Ministry of Health and Medical Services and WHO collaborating to address Monkeypox virus preparedness and response arrangements.
The Ministry of Health and Medical Services is working in collaboration with the World Health Organization (WHO) country office in Solomon Islands to monitor and develop a preparedness plan for mpox. This is noting the current multi-country outbreak of mpox declared by the WHO Director-General as a Public Health Emergency of International Concern (PHEIC). Dr Tedros’s declaration came on the advice of an IHR Emergency Committee of independent experts, who consider the upsurge of mpox in the Democratic Republic of the Congo (DRC) and a growing number of countries in Africa to have a potential to spread further across countries in Africa and possibly outside the continent.
Outbreaks of mpox have been reported in DRC for decades, but the number reported in the first six months of this year alone matches the total from last year. The current outbreak is caused by a new offshoot of clade I, called clade Ib which is spreading between people through sexual transmission and other types of contact. Clade Ib has been confirmed in DRC, Burundi, Kenya, Rwanda, and Uganda. Clade I is known to cause more severe disease than clade II, which was responsible for the global outbreak that began in 2022.
There have been no cases of clade Ib in the Pacific or in neighboring countries. As of 23 August 2024, Australia reported 366 cases of clade II and New Zealand 53 cases of clade II since the initial outbreak in 2022. In the Pacific Island countries and areas, there have been no reported cases of clade II this year. Guam and New Caledonia both reported one imported case each of clade II in 2022.
Mpox is a viral infection which can spread between people, mainly through close contact, and occasionally from contaminated materials and surfaces that have been touched by a person with mpox. In settings where the monkeypox virus is present among some wild animals, it can also be transmitted from infected animals to people who have contact with them.
While more research is needed on how mpox spreads during outbreaks in different settings and under different conditions, the disease spreads from person to person mainly through close contact. It spreads from person-to-person, through sexual contact, touch, kissing, or close face-to-face contact with someone that has mpox, from infected animals, when hunting, skinning, or cooking them, from contaminated materials, such as sheets, towels, clothes, or needles, during pregnancy, when the virus may be passed onto the unborn baby. People with mpox are considered infectious until all their lesions have crusted over, the scabs have fallen off and a new layer of healthy skin has formed underneath, which usually takes from 2 to 4 weeks.
Those infected with mpox or mpox will typically experience a fever, intense headache, muscle aches, back pain, low energy, swollen lymph nodes and a skin rash or lesions.
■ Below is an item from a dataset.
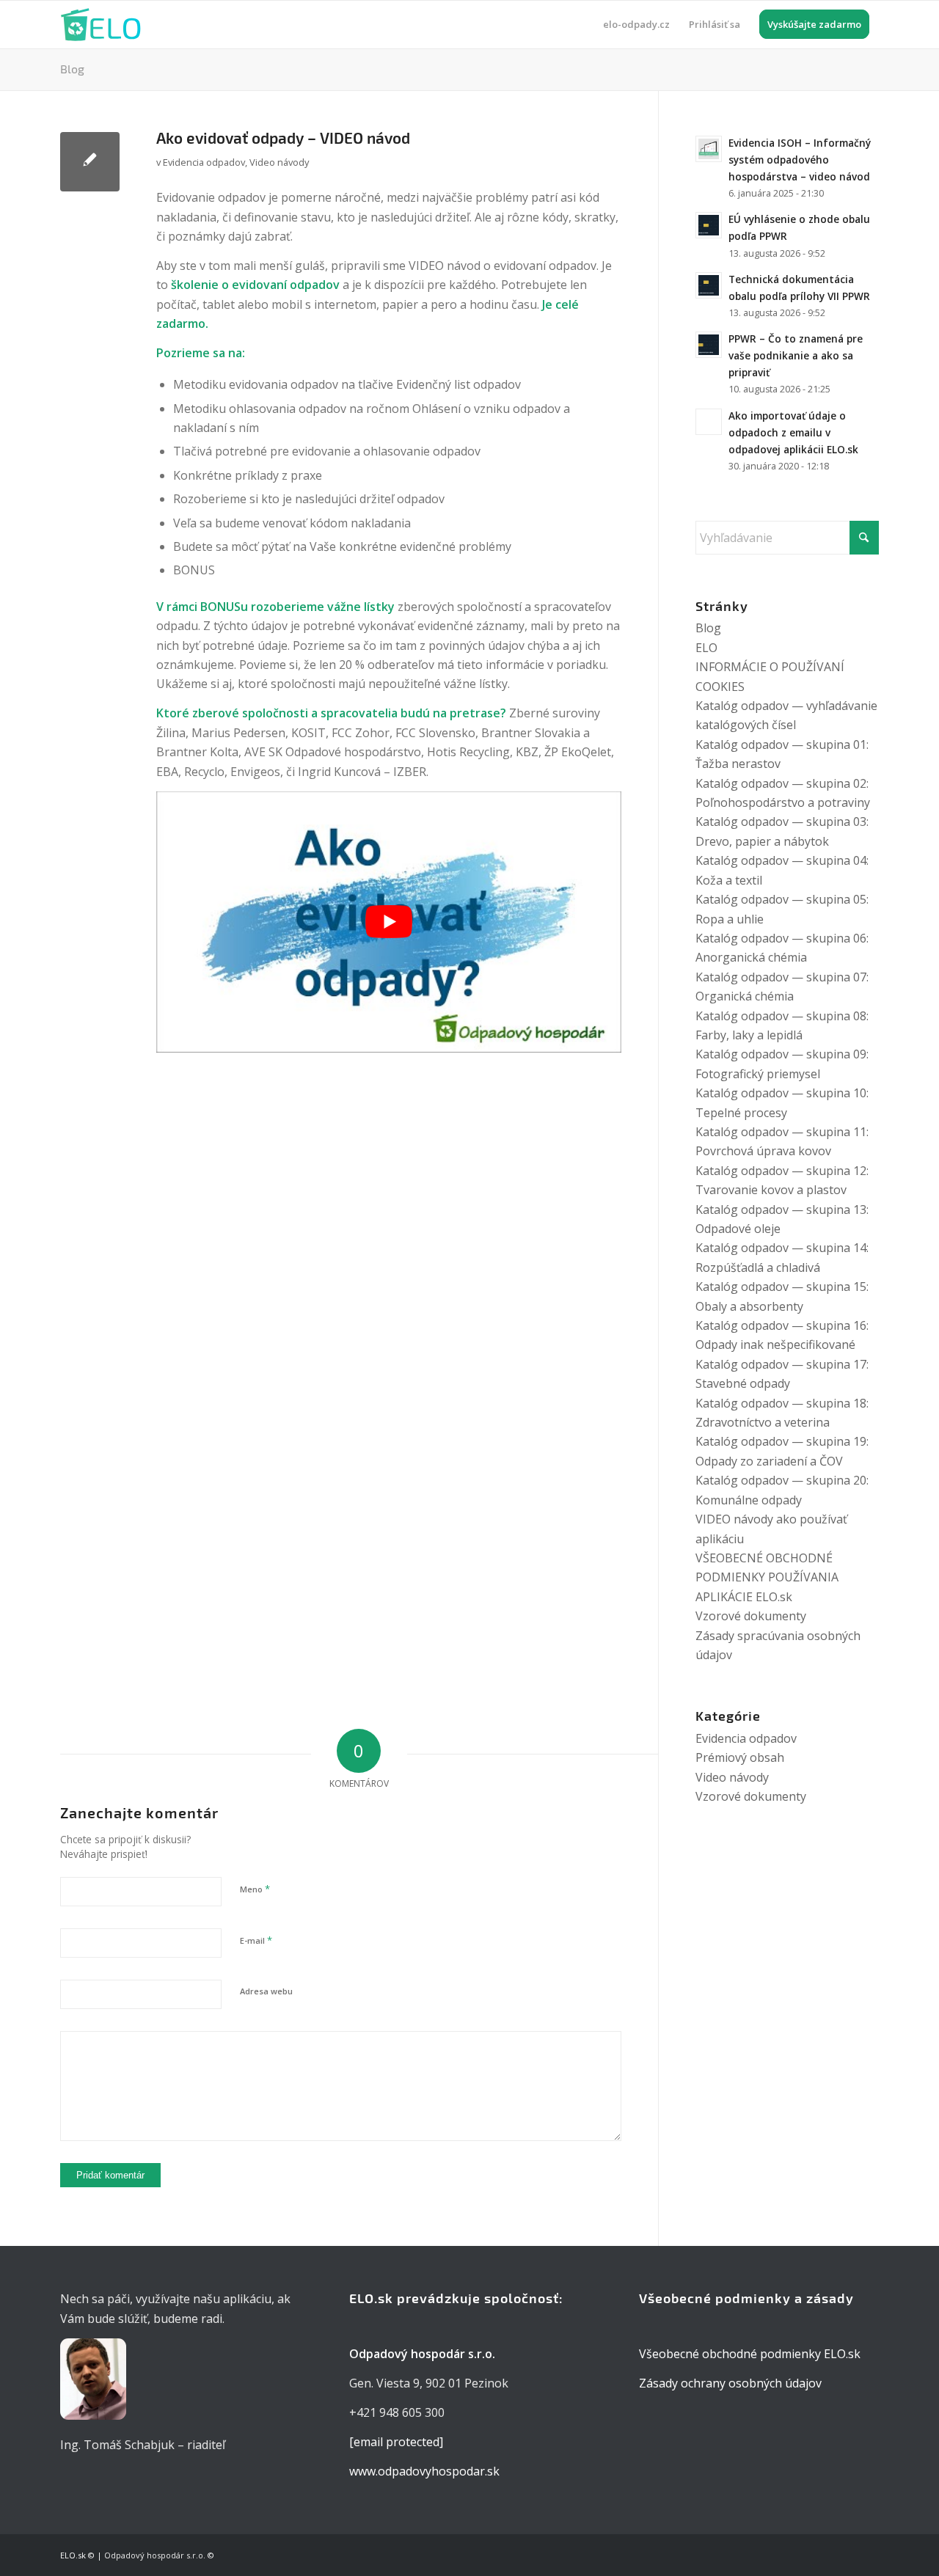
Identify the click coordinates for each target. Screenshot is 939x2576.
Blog (72, 69)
The rash usually begins within one to three days of the start of a fever. In most cases, symptoms will go away within weeks, with medication to support care for pain or fever. Nevertheless, in some individuals, infection from mpox can lead to medical complications and in a small proportion of cases even to death, depending on the health system’s capacity to respond timely.
Those mostly at risk of falling sick and dying from mpox are newborns, children, and people with weak immune system especially those with underlying health conditions and people living with HIV and AIDS.
As part of its preparation to prevent imported mpox cases in Solomon Islands, the Ministry of Health and Medical Services is assessing possible measures for international travelers.
The Ministry of Health and Medical Services takes action to ensure that enhanced surveillance is established to detect people with symptoms of mpox to enable laboratory testing either in-country, procuring laboratory reagents for detection of mpox cases or through established laboratory networks regionally. The Ministry of Health and Medical Services and partners will look into updating clinical management guidelines with recent evidence shared by WHO and conducting health awareness on mpox for the general population.